Multas de trânsitos em atraso não impedem a restituição de veiculo apreendido pela PRF após apresentação do CRLV em dia

A liberação de automóvel apreendido por não apresentar a renovação do Certificado de Registro e Licenciamento de Veículo (CRLV), não está condicionada ao prévio pagamento de multas e despesas com transbordo. Esse foi o entendimento da a 5ª Turma do Tribunal Regional Federal da 1ª Região (TRF1), ao confirmar sentença que determinou à Polícia Rodoviária Federal (PRF) que devolvesse o carro ao dono após ele apresentar a renovação do CRLV

De acordo com os autos, o veículo do impetrante foi recolhido pela PRF sob a alegação de não estar com o CRLV em dia. Então, o autor pagou os valores referentes à renovação e expedição do Certificado, porém não conseguiu reaver o automóvel, por este possuir multas vencidas.

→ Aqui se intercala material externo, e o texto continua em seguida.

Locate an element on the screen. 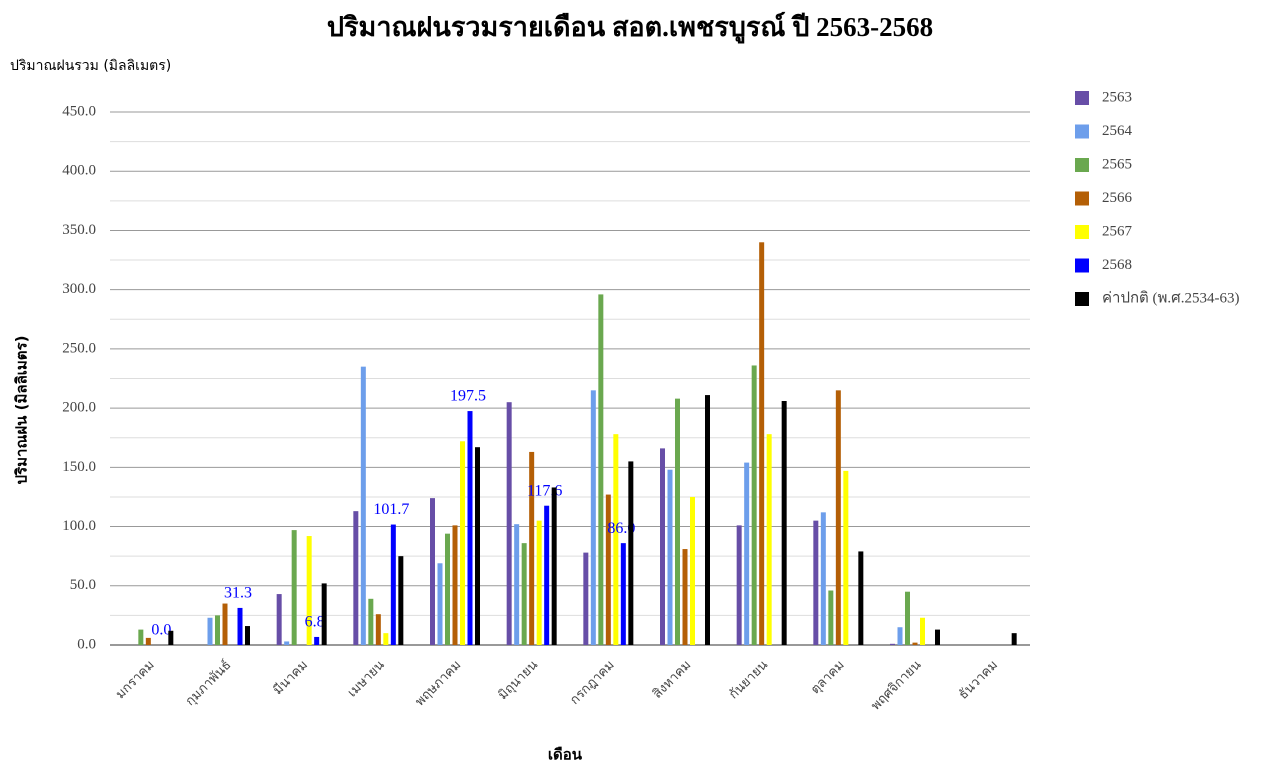 This screenshot has width=1280, height=767. x-tick-label: มิถุนายน is located at coordinates (518, 680).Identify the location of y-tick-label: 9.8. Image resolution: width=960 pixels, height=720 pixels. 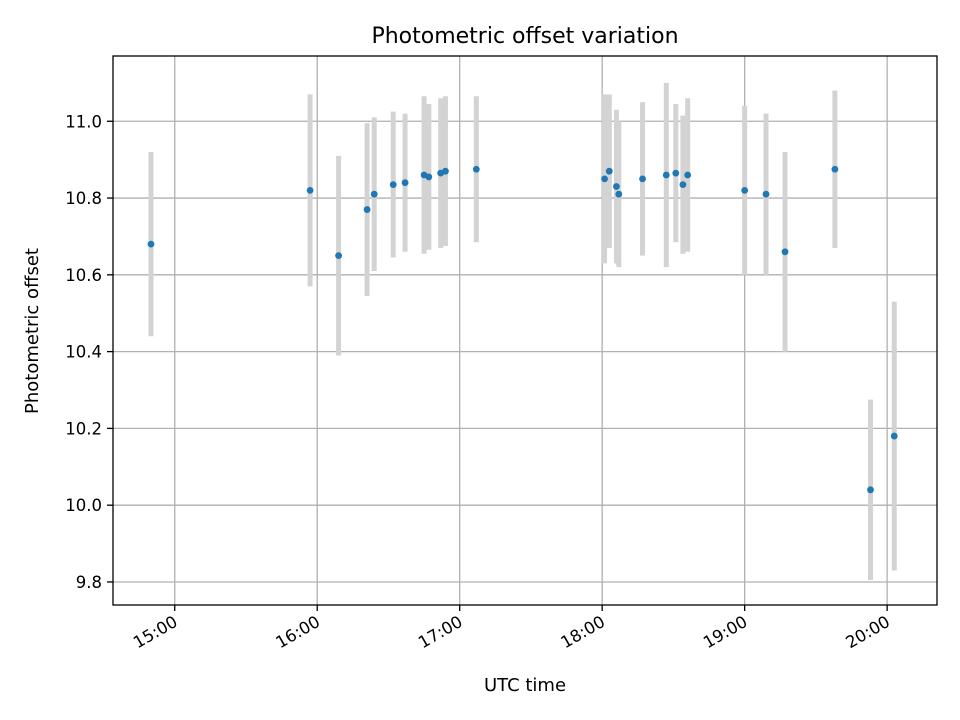
(89, 582).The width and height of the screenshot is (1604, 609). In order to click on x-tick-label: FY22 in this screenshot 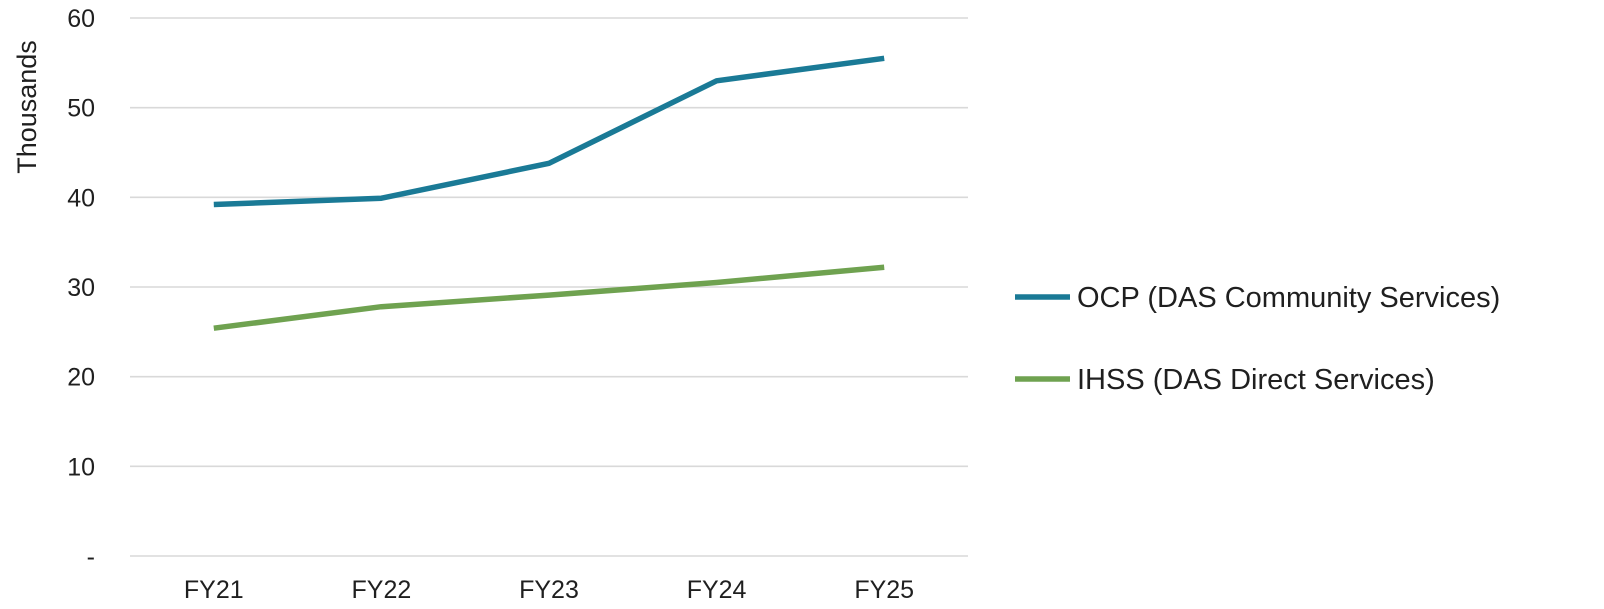, I will do `click(382, 590)`.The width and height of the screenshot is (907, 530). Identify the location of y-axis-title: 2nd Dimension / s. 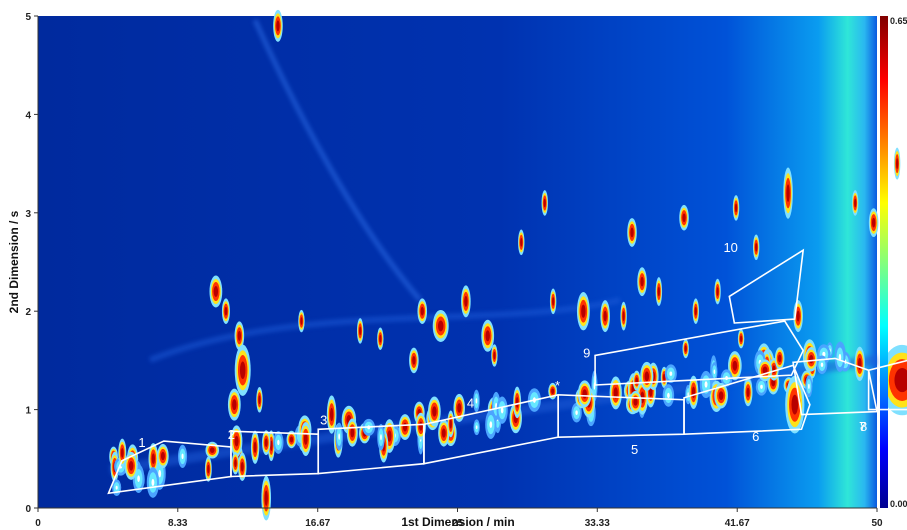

O processo chegou ao Tribunal por meio de remessa oficial, instituto do Código de Processo Civil (artigo 496), também conhecido como reexame necessário ou duplo grau obrigatório, que exige que o juiz encaminhe o processo ao tribunal de segunda instância, havendo ou não apelação das partes, sempre que a sentença for contrária a algum ente público.

Ao analisar o caso, o relator desembargador federal Carlos Augusto Pires Brandão, explicou ser um ato ilícito e abusivo a retenção do veículo, pois, segundo o magistrado, a cobrança de multa não é ato auto executório, devendo a Administração Pública cobrar, por meio de provimento judicial, o tributo, pela inscrição na dívida ativa.

Para finalizar o voto, o desembargador federal assegurou o posicionamento dele afirmando que, segundo a jurisprudência do Superior Tribunal de Justiça (STJ), “é ilegal o condicionamento da liberação do automóvel ao prévio pagamento de multas e despesas com transbordo, com fulcro no art. 231, VIII, do CTB, por ausência de previsão legal”.

O recurso ficou assim ementado:

ADMINISTRATIVO. REMESSA OFICIAL. MANDADO DE SEGURANÇA. APREENSÃO DE VEÍCULO AUTOMOTOR. NÃO RENOVAÇÃO DO CRLV. MULTAS POR INFRAÇÃO DE TRÂNSITO NÃO PAGAS E DEMAIS DESPESAS DE APREENSÃO. LIBERAÇÃO CONDICIONADA AO PAGAMENTO DE MULTAS. SITUAÇÃO DE FATO CONSOLIDADA. ILEGALIDADE. SENTENÇA CONFIRMADA.

1. Cuida-se de Mandado de Segurança, em que se objetiva a restituição do veículo apreendido no posto da Polícia Rodoviária Federal, com fundamento na ausência de renovação do Certificado de Registro e Licenciamento de Veículo – CRLV e em virtude da existência de multas de trânsito não pagas.

2. Segundo a jurisprudência do Superior Tribunal de Justiça, firmada no REsp nº 1.144.810/MG, submetido ao rito do art. 543-C do CPC/1973, afigura-se ilegal o condicionamento da liberação do automóvel ao prévio pagamento de multas e despesas com transbordo, com fulcro no art. 231, VIII, do CTB, por ausência de previsão legal (STJ – AINTARESP 201304203106 – PRIMEIRA TURMA – Min. Rel. GURGEL DE FARIA; DJE: 25/11/2016; Decisão: 25/10/2016).

3. Por fim, no caso, tendo havido a concessão da segurança e dada à inexistência de recurso voluntário, o que demonstra o cumprimento da determinação judicial pela autoridade impetrada, deve ser prestigiada a decisão de primeiro grau.

4. Remessa oficial desprovida.

Com esse entendimento, o Colegiado acompanhou o voto do relator e negou provimento a remessa oficial.